Les Frères Michel Fontaine et Zdzislaw Szmanda, représentants de la communauté dominicaine, sont fiers et très heureux de faire visiter leur lieu de célébration. L’église St-Paul, à Cologny, dans la banlieue de Genève, a des atouts de beauté certains à faire valoir. Notamment le marouflage qui orne le chœur, réalisé par l’artiste français Maurice Denis en 1916. Il représente des scènes de la vie de saint Paul apôtre, dont sa conversion, son martyre et sa prédication sur une barque, suite au naufrage de son embarcation.
«C’est certainement l’aspect le plus marquant de l’église, celui dont les gens se souviennent après leur visite», remarque le Frère Michel.
Les religieux tiennent à montrer également la mosaïque du même artiste représentant le baptême de Jésus «jaillissant» visuellement du baptistère, datée de 1923. «Un très beau lieu de catéchèse!».
Une reproduction de la plus ancienne représentation de saint Dominique et ses frères est également placée contre l’autel. Installée à l’occasion des 800 ans de sa mort, commémorée en 2021, les Frères n’ont encore pas pu se résoudre à l’enlever.
Le lieu de culte, où se côtoient Paul et Dominique, résonne ainsi au cœur des dominicains de Cologny, dans lequel les deux saints tiennent une place particulière. Leur enseignement respectif se complète pour inspirer les religieux de Cologny dans leur projet pastoral, remarque Frère Michel.
Cette démarche, qui se concrétise petit à petit depuis 2015, est le départ d’un nouveau projet communautaire reposant sur trois axes: la formation, la liturgie et l’accueil.
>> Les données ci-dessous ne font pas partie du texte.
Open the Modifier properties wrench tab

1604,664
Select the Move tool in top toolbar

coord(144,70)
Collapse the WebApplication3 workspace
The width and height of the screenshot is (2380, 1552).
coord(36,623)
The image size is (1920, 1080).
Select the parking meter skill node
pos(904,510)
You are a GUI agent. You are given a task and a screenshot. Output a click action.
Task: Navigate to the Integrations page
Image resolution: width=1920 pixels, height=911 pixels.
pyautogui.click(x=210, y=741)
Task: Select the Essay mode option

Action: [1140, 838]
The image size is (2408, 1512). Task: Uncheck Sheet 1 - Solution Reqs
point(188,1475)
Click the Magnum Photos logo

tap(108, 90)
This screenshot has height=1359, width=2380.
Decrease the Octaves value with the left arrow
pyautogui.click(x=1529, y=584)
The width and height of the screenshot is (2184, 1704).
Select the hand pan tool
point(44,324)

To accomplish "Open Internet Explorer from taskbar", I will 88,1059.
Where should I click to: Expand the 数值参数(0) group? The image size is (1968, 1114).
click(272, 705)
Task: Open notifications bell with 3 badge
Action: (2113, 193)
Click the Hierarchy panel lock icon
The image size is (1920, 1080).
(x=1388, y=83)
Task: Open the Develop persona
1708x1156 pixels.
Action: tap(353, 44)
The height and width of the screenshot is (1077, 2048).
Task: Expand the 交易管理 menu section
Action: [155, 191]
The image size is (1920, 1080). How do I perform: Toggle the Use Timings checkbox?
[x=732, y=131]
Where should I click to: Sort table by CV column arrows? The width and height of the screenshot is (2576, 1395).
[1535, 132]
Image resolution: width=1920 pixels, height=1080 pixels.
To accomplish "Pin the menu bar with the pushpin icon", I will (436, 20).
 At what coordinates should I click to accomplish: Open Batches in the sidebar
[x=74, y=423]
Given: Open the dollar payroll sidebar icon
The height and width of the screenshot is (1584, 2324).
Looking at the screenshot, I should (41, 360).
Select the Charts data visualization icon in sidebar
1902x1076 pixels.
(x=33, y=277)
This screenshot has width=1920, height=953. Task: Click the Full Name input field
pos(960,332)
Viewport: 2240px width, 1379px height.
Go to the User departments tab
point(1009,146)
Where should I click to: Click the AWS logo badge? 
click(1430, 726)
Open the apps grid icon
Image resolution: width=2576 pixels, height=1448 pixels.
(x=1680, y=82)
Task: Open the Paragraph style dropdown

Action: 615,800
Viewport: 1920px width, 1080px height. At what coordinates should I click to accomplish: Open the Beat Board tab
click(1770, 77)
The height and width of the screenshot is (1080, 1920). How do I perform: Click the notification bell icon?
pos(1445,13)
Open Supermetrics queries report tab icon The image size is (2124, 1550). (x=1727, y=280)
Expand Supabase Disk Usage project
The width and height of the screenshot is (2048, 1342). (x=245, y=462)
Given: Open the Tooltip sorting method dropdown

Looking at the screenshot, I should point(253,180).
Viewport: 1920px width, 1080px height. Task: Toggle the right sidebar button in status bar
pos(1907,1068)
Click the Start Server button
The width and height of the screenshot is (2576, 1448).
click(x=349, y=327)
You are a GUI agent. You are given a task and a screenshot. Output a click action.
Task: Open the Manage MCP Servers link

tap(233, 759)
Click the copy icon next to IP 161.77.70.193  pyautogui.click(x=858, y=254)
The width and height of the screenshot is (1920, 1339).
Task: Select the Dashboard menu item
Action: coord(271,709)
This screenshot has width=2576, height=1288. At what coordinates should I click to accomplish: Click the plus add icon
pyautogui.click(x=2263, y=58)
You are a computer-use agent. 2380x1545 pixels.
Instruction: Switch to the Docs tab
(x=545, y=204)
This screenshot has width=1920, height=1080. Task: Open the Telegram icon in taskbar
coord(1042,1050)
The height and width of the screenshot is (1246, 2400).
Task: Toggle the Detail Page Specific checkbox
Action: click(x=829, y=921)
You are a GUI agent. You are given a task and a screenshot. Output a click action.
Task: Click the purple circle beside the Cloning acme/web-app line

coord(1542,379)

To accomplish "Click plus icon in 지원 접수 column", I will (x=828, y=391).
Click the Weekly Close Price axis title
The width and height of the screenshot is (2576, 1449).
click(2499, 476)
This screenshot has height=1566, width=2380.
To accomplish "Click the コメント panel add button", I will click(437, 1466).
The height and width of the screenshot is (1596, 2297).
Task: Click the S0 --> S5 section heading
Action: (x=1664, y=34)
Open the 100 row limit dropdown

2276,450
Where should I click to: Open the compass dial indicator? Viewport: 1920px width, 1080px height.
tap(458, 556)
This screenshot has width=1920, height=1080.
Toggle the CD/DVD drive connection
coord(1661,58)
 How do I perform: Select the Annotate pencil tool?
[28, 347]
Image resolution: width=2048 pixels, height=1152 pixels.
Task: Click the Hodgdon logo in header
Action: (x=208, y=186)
Un accueil qui se veut «de toutes situations» et «compassionnel» précise bien Michel Fontaine, qui occupe la fonction de curé et de prieur. «C’est un aspect central de la pensée de saint Dominique, qui mettait au centre la miséricorde et l’intelligence de la foi».
La notion d’accueil se manifeste aussi dans une dimension internationale, Genève oblige. Cela vient notamment du fait que le couvent de St-Dominique, à Cologny, est depuis presque le début du retour des dominicains à Genève un lieu d’accueil pour le délégué de l’ordre dominicain auprès des Nations unies pour Justice et Paix. Son activité à l’ONU fait remonter au niveau de la paroisse des situations difficiles dans le monde. «Nous souhaiterions profiter de ce lien avec l’ONU pour faire de la paroisse un lieu de réflexion concernant les problèmes de justice et de paix et nous y sensibiliser toujours davantage», note le Frère Michel.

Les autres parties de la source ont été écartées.